→ WRITTEN INSTRUCTION:
Turn the lines of the entries below into a numbered list, skipping any blank lines and leaving out the pictures.

→ DATA FOR THIS TASK:
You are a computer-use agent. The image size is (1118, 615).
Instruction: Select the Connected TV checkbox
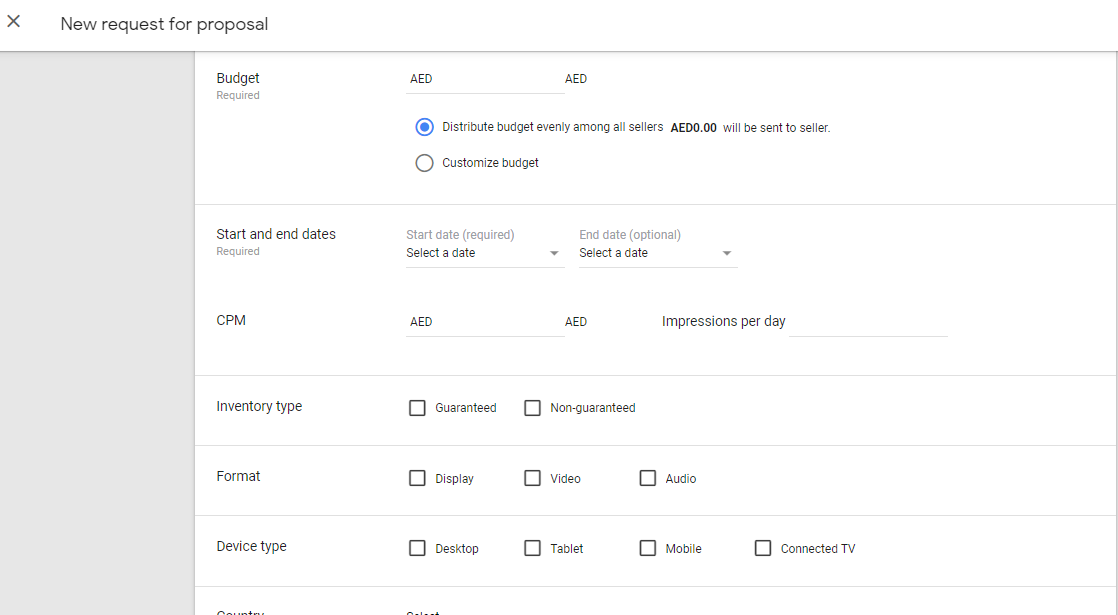coord(763,548)
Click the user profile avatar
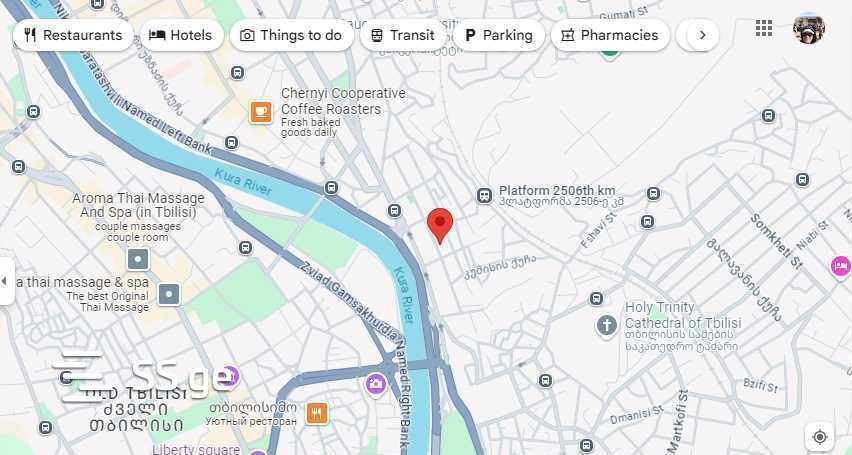 click(x=809, y=28)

→ WRITTEN SOLUTION:
1. You are a computer-use agent. The image size is (1118, 615).
2. Instruction: Select the Connected TV checkbox
3. coord(763,548)
4. Click the user profile avatar
5.  click(x=809, y=28)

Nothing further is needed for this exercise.